How to complete this task » Scan the records for "computer" and copy each line that contains it.

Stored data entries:
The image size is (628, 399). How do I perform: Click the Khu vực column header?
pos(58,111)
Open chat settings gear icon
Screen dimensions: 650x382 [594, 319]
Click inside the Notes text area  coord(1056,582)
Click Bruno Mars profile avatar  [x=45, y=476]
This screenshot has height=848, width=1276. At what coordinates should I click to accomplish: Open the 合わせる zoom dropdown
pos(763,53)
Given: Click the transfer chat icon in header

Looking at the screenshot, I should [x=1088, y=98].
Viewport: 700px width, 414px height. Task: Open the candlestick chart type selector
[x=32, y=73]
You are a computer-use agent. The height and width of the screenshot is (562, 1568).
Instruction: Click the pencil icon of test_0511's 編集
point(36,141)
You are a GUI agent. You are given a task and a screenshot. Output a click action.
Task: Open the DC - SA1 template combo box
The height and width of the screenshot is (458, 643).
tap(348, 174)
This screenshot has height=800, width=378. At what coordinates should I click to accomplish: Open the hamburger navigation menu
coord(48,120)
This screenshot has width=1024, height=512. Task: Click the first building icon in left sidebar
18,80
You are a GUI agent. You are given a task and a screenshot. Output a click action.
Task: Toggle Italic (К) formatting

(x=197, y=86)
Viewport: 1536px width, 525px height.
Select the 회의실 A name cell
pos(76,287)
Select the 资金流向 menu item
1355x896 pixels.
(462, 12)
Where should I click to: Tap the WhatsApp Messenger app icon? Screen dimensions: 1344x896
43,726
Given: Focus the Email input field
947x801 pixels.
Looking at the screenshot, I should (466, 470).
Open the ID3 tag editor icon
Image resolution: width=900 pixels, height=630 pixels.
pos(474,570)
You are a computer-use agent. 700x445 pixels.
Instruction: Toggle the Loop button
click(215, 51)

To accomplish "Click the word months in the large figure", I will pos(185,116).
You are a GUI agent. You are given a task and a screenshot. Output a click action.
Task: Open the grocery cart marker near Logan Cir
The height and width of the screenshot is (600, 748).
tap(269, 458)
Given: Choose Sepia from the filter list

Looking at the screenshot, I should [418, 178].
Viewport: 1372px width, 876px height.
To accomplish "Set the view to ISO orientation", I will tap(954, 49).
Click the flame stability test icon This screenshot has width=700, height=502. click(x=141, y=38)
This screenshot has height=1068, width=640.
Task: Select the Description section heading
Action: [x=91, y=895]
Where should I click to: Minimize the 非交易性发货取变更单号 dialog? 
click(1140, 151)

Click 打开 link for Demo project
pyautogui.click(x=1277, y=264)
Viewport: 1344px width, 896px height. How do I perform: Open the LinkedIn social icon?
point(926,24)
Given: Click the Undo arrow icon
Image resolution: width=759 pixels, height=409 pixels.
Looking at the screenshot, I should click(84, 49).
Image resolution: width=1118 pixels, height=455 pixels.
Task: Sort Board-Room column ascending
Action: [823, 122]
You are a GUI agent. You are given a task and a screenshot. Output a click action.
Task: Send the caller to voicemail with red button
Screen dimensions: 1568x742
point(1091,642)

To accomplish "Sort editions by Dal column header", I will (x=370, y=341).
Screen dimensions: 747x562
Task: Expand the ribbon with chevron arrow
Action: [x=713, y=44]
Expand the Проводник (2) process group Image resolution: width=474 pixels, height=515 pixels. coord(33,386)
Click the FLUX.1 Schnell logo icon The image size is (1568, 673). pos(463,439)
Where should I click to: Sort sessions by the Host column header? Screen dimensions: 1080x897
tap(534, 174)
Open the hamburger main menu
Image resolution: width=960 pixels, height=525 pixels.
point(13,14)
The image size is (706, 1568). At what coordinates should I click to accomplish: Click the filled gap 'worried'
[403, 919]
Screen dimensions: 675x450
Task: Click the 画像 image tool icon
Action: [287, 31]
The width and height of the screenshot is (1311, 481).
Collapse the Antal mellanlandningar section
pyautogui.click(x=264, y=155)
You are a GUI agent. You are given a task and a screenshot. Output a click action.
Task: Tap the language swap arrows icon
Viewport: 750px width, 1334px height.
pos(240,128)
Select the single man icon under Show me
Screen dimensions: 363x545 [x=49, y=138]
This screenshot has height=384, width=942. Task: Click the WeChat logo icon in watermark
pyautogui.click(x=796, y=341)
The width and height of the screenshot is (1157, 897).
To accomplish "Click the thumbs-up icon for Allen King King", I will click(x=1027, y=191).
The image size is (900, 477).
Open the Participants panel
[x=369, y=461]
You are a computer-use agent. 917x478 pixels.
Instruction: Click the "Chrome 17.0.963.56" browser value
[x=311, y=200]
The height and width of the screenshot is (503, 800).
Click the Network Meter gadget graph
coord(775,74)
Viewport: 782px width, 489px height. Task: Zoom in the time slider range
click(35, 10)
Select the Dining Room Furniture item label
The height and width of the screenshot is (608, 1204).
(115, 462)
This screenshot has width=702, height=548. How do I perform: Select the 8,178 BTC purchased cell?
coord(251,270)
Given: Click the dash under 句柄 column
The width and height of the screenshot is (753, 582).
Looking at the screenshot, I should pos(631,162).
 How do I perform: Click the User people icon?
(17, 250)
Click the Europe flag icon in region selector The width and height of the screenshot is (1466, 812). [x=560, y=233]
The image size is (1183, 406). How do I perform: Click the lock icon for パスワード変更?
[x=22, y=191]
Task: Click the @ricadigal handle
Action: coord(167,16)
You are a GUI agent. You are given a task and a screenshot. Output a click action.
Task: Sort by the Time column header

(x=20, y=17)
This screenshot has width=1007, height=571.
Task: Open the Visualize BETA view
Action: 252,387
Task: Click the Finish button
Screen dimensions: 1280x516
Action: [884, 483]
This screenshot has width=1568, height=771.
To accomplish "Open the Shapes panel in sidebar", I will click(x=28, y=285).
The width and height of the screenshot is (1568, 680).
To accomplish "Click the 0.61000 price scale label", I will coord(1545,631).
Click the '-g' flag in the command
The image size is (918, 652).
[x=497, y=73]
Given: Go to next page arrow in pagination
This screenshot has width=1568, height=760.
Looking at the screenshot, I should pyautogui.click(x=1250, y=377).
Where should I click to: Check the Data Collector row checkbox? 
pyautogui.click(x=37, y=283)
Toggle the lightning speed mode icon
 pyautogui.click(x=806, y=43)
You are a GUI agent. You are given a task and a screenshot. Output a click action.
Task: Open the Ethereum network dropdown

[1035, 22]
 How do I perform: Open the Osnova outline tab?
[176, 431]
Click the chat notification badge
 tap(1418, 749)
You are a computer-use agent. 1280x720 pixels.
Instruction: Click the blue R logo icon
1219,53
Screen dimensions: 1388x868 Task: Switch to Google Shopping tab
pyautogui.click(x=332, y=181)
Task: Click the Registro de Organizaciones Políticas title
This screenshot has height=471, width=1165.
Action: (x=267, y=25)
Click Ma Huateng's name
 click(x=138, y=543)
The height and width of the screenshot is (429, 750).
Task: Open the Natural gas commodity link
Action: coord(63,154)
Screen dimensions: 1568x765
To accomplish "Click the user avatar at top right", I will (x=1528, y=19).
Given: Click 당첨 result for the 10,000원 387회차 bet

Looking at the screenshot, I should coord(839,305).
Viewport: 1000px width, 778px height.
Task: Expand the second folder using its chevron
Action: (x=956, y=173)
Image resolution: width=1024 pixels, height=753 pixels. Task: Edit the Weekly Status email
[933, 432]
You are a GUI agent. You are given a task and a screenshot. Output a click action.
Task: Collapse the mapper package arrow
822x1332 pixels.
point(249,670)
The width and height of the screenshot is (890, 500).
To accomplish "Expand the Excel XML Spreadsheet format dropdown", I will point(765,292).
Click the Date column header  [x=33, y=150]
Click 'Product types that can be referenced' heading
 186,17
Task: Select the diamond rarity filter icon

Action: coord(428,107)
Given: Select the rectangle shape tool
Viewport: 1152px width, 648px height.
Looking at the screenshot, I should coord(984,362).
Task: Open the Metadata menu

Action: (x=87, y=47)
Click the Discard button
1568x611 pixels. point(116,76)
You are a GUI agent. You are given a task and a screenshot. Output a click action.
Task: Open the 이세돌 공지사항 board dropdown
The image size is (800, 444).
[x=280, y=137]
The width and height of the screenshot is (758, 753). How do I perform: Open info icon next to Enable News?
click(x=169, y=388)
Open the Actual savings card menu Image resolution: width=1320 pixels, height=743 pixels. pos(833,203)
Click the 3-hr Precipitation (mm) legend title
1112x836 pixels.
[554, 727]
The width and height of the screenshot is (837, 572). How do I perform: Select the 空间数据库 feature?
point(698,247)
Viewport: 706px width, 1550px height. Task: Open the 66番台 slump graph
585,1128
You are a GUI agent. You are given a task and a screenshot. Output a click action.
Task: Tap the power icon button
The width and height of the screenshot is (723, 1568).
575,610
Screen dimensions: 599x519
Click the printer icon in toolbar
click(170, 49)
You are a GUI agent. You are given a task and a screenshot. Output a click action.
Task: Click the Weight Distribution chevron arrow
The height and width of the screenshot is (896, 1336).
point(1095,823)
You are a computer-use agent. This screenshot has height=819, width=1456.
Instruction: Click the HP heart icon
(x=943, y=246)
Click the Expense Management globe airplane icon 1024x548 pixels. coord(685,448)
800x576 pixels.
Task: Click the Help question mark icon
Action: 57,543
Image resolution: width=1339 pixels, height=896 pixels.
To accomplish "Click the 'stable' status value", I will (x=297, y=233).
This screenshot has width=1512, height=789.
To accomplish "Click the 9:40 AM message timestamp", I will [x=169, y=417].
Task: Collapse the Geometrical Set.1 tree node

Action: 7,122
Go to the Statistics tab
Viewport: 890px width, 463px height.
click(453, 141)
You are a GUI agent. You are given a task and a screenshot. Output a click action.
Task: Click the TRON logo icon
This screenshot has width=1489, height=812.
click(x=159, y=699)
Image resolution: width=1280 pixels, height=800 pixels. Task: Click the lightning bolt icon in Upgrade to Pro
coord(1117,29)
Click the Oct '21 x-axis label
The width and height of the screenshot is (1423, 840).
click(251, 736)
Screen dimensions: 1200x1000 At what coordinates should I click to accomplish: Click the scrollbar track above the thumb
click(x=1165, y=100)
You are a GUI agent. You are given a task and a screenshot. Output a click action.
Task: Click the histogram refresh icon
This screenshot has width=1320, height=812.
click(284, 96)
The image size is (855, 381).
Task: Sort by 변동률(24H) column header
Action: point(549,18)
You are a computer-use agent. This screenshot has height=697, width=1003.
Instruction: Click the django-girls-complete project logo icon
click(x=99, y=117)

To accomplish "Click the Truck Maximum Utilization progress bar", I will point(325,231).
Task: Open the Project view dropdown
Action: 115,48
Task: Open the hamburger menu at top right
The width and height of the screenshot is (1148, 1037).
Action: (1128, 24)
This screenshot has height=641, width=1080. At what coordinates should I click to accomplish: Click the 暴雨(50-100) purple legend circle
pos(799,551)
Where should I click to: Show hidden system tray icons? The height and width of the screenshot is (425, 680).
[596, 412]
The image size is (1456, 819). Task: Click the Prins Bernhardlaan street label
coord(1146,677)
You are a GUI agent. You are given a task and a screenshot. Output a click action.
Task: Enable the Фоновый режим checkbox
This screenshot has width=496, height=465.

Result for this exercise »
You are a computer-use agent. The height and width of the screenshot is (562, 1568).
You are a computer-use agent. 700x445 pixels.
You are a computer-use agent. 917x478 pixels.
You are a computer-use agent. 1280x720 pixels.
You are a computer-use agent. This screenshot has height=819, width=1456.
You are a computer-use agent. This screenshot has height=697, width=1003.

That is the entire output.